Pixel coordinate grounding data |
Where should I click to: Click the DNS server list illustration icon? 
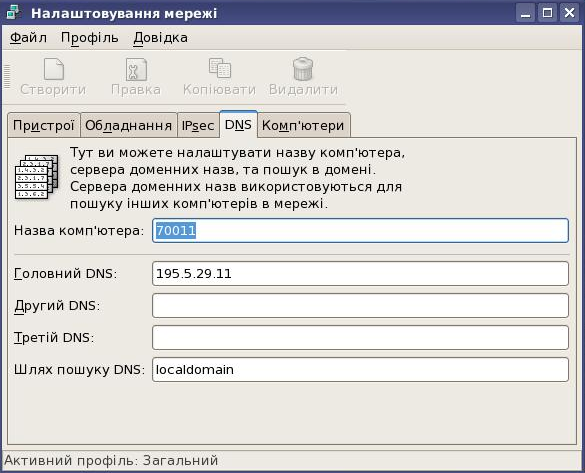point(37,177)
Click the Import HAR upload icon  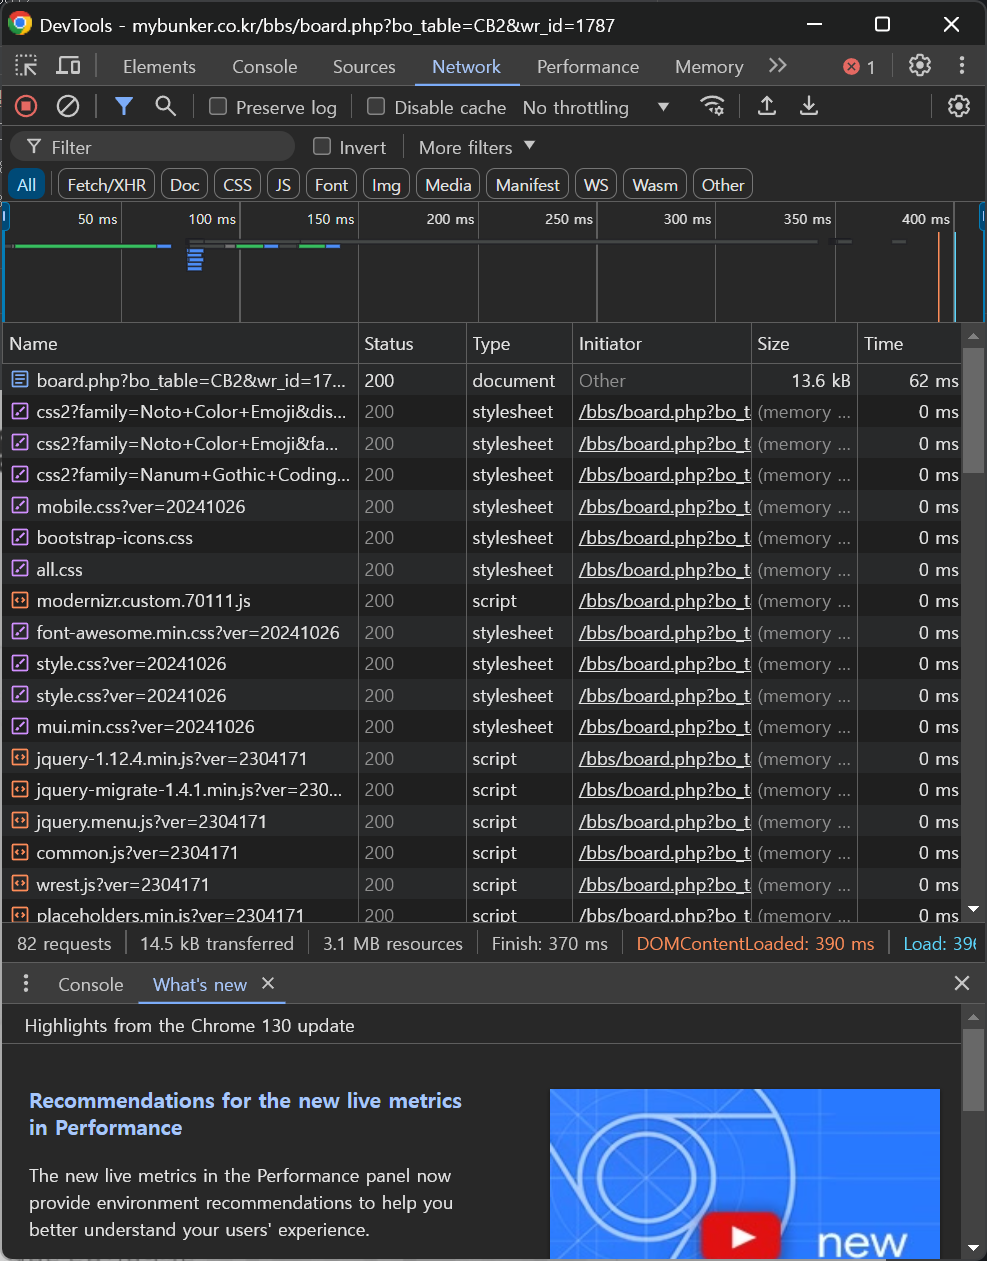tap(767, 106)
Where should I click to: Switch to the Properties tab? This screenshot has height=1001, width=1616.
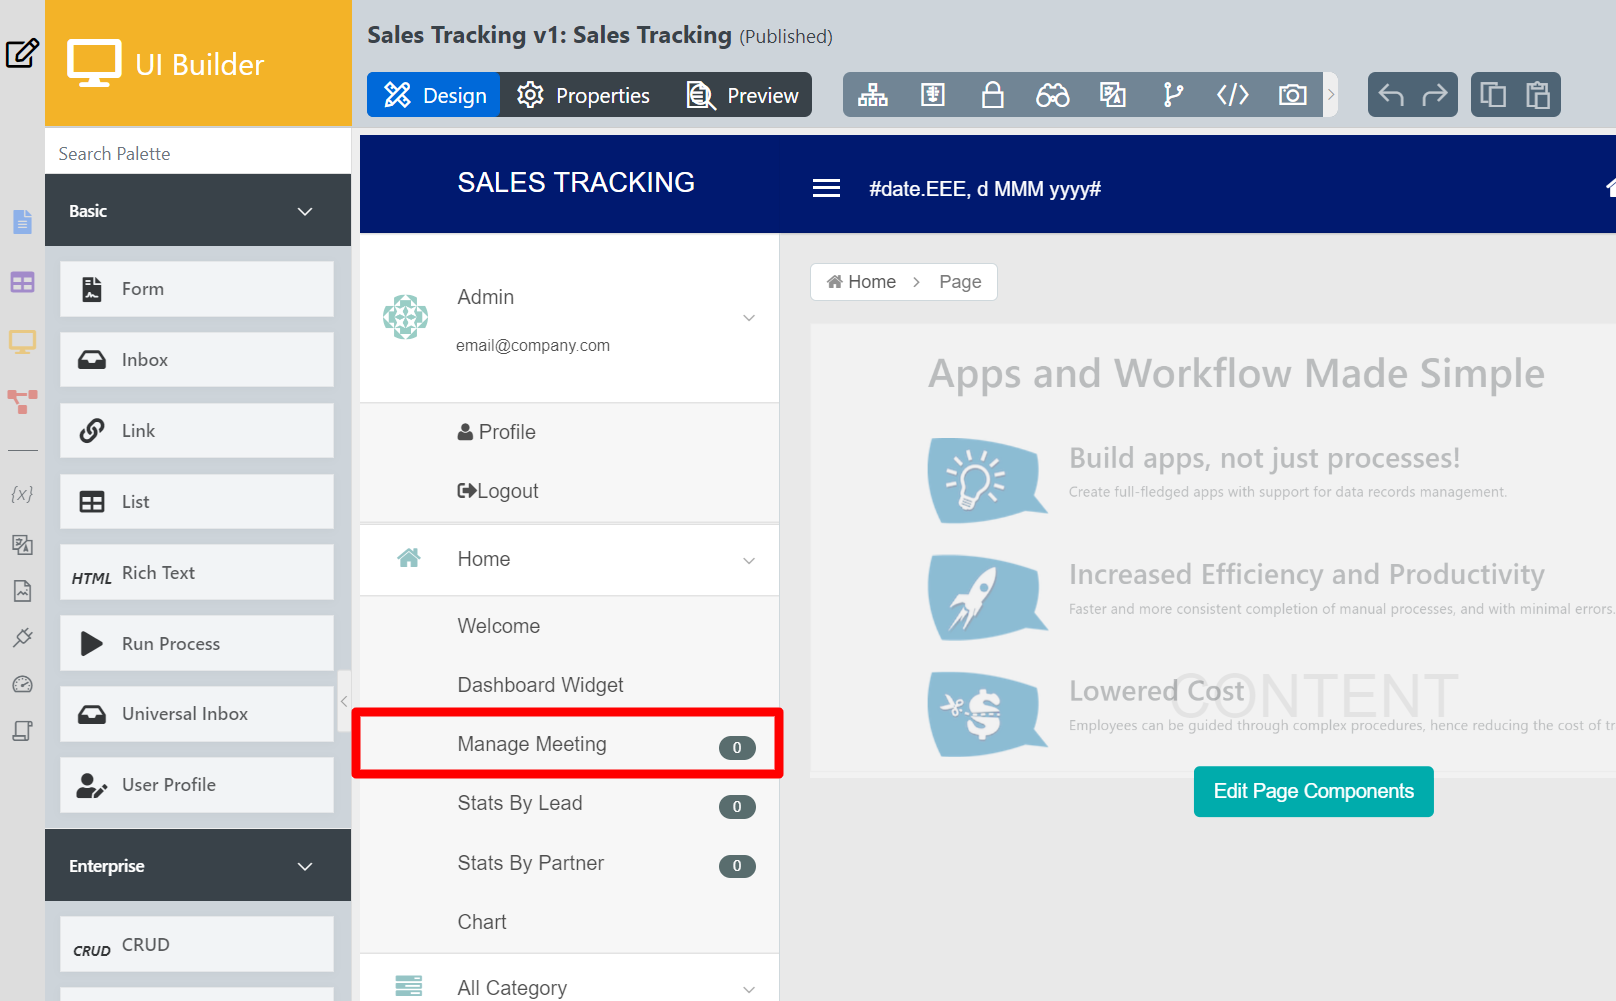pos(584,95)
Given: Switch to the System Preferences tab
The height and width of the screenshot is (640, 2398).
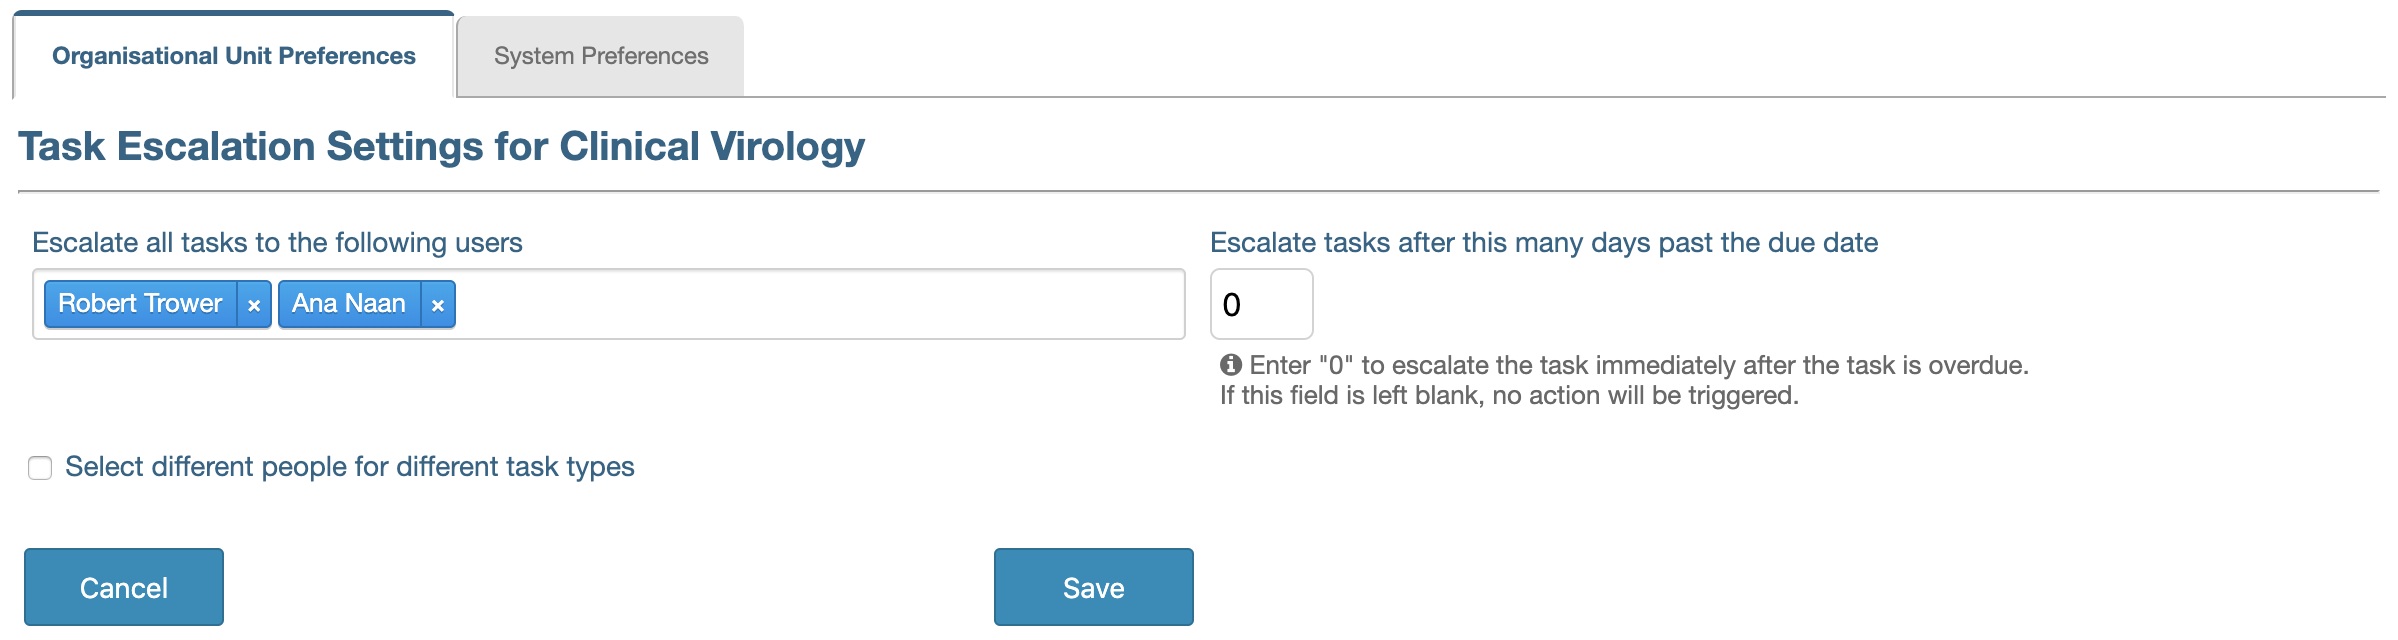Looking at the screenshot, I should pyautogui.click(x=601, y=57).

PROMPT | Each line from the one that holds "Given: Switch to the System Preferences tab" through the final line of the data must be retyped exactly; the pictures must not appear.

ANSWER TO THE PROBLEM |
Given: Switch to the System Preferences tab
The height and width of the screenshot is (640, 2398).
Looking at the screenshot, I should pyautogui.click(x=601, y=57).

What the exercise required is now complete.